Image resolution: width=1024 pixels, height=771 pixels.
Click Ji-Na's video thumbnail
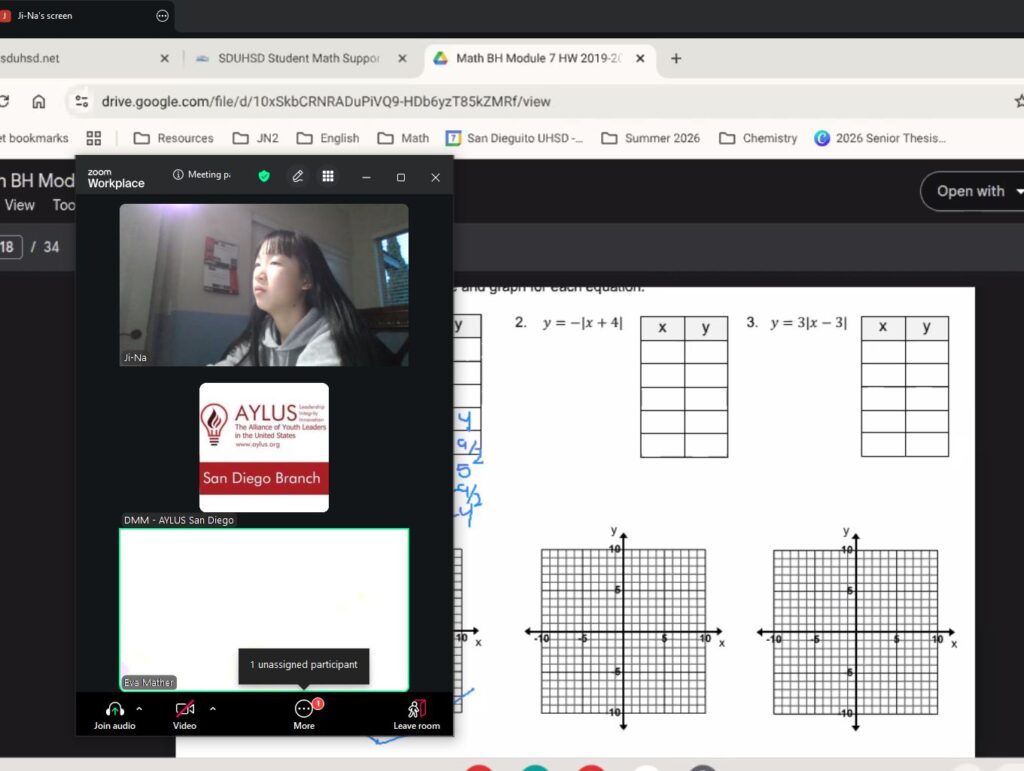264,285
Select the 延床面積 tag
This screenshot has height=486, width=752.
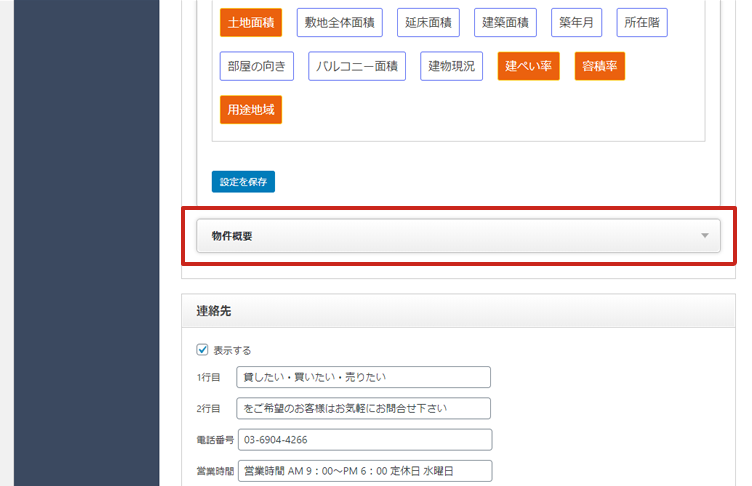pos(428,23)
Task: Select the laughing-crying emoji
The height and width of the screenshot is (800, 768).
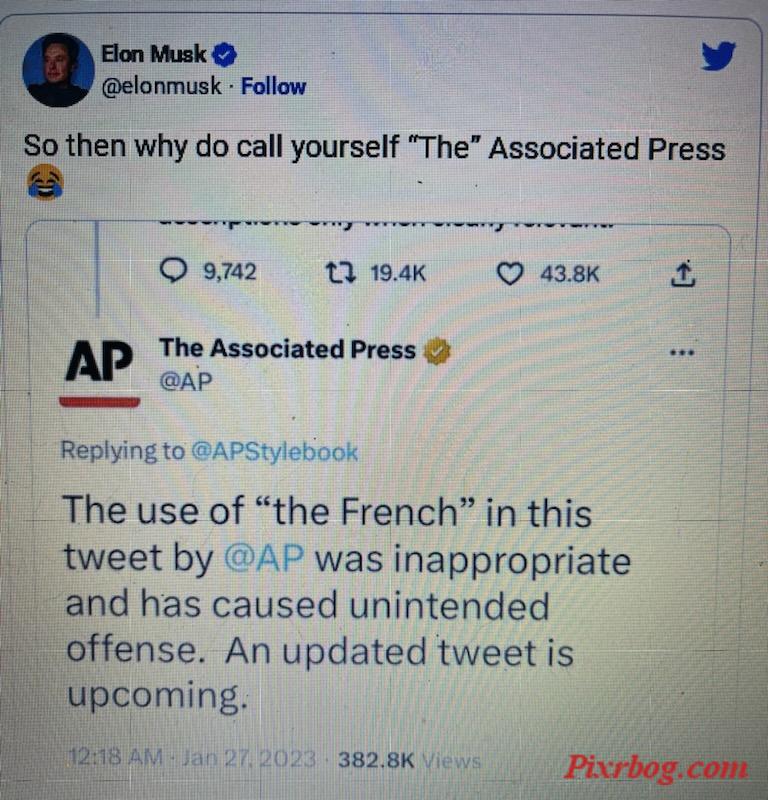Action: pyautogui.click(x=45, y=182)
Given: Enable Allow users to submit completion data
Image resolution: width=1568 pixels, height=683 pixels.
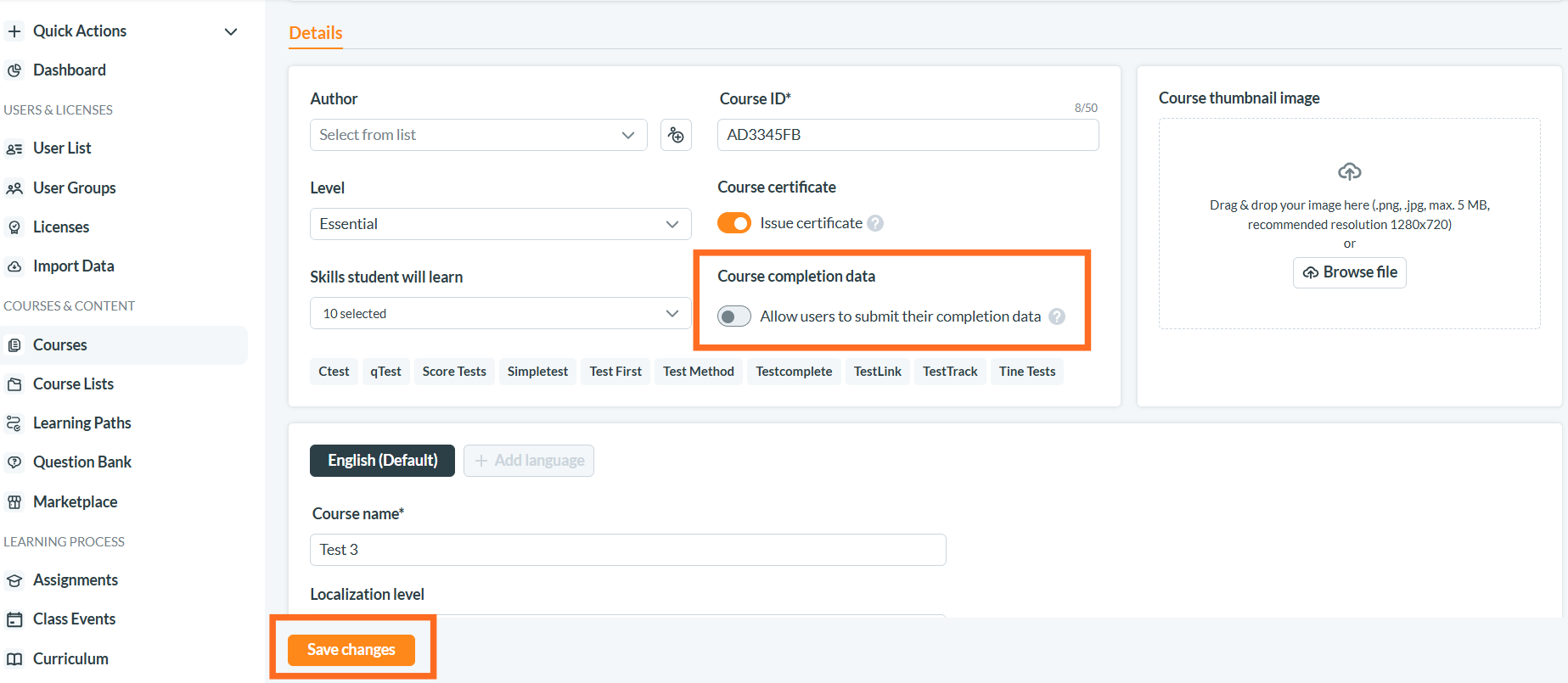Looking at the screenshot, I should tap(734, 316).
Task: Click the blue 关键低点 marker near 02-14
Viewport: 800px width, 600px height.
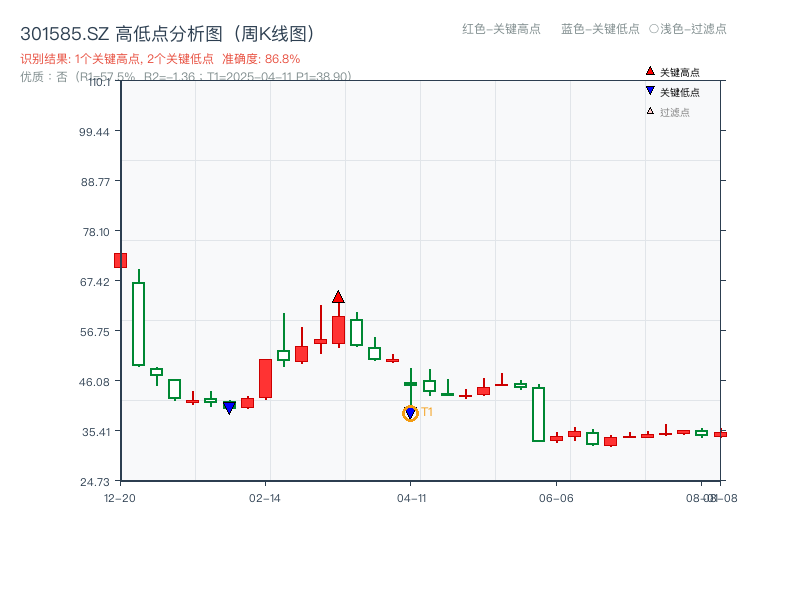Action: coord(230,406)
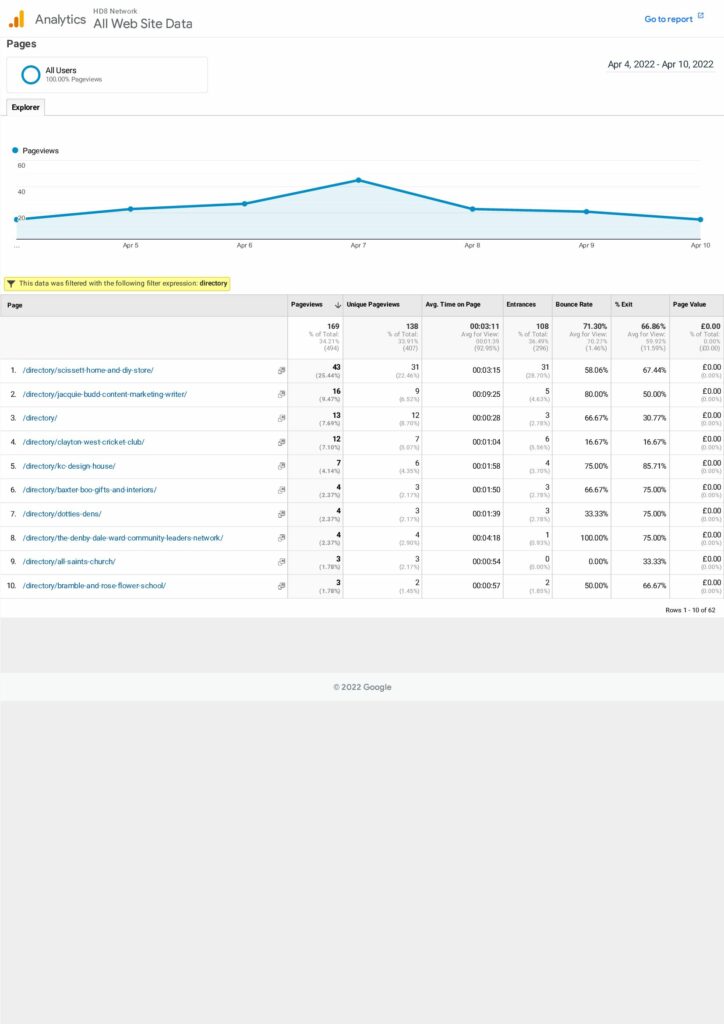Screen dimensions: 724x1024
Task: Open the /directory/baxter-boo-gifts-and-interiors/ link
Action: pyautogui.click(x=89, y=490)
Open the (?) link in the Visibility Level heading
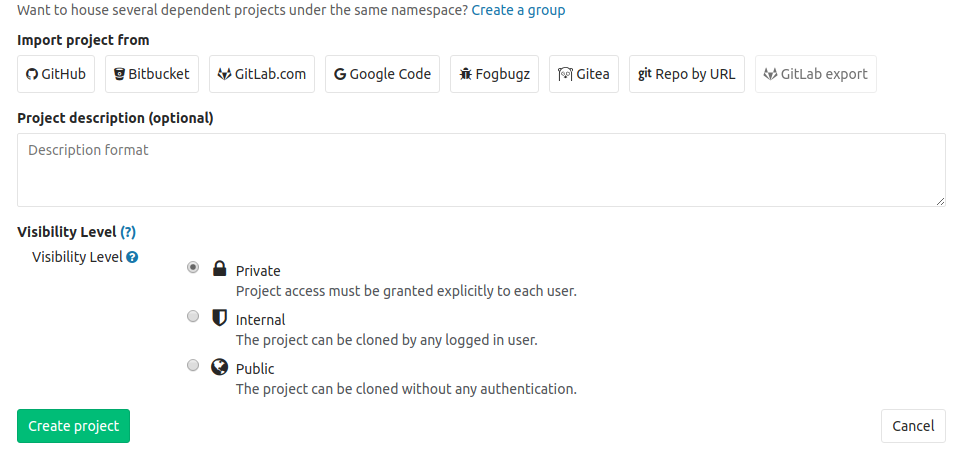 point(128,232)
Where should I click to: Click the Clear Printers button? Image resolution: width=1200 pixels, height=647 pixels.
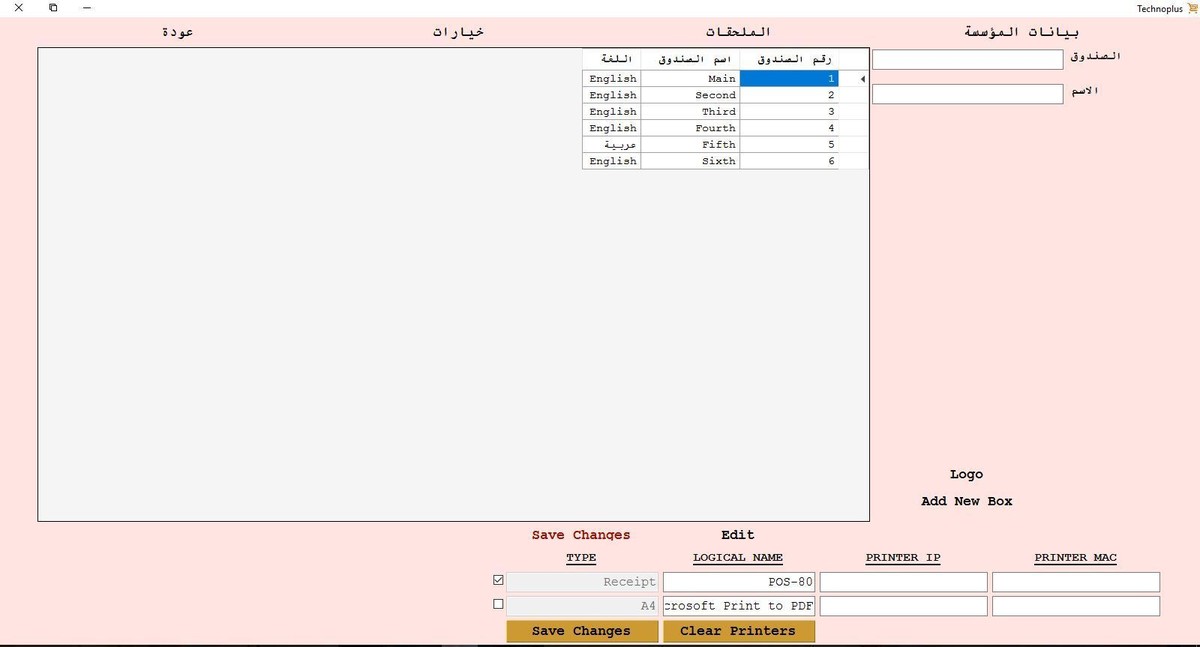[x=738, y=631]
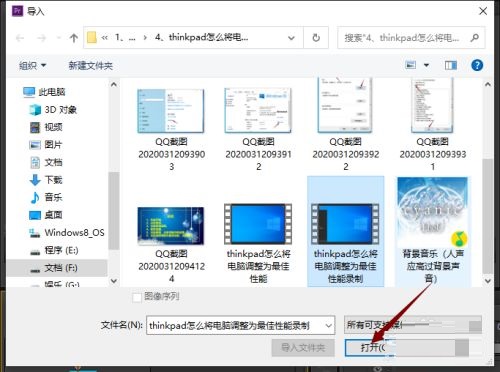500x372 pixels.
Task: Click the Up folder arrow icon
Action: (74, 38)
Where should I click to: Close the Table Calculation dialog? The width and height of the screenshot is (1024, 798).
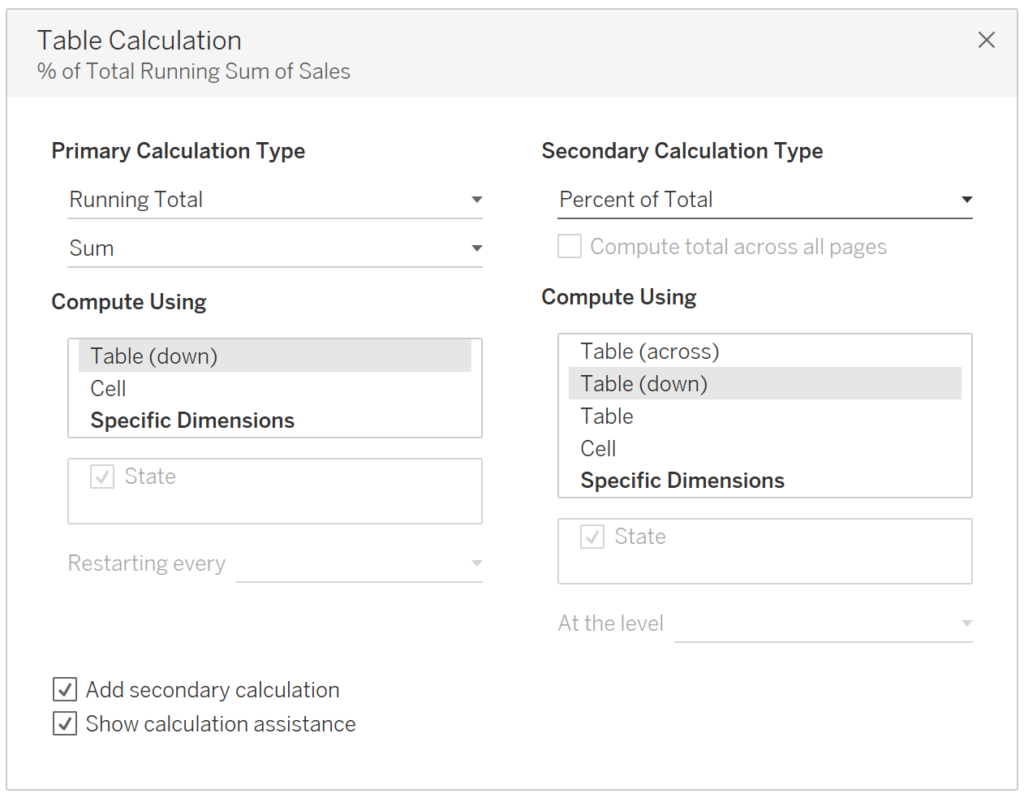click(986, 40)

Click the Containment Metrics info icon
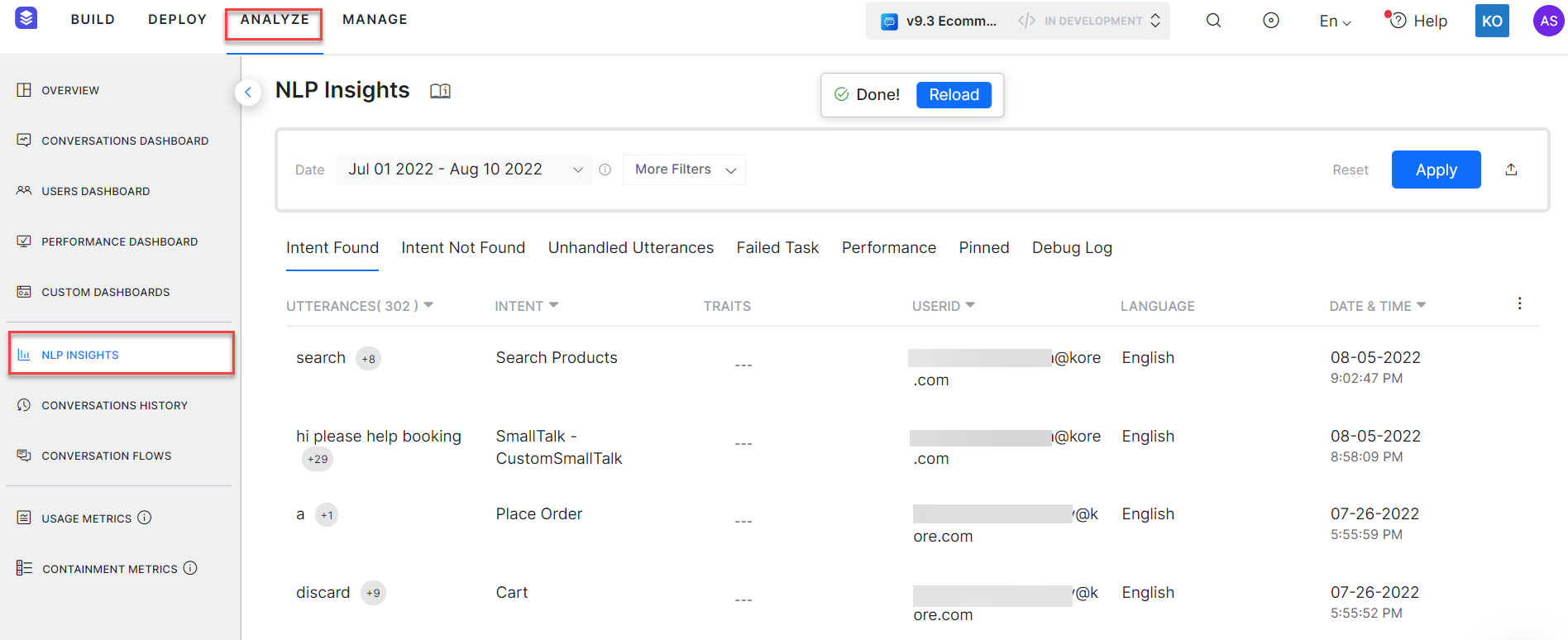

------------

▸ Task to complete
Only the lines from the one holding "Where should I click to: Close" through the last line of the records should be output, please, exactly and without any pictures.

▸ Task output
Where should I click to: Close the Table Calculation dialog? The width and height of the screenshot is (1024, 798).
click(986, 40)

Click the Containment Metrics info icon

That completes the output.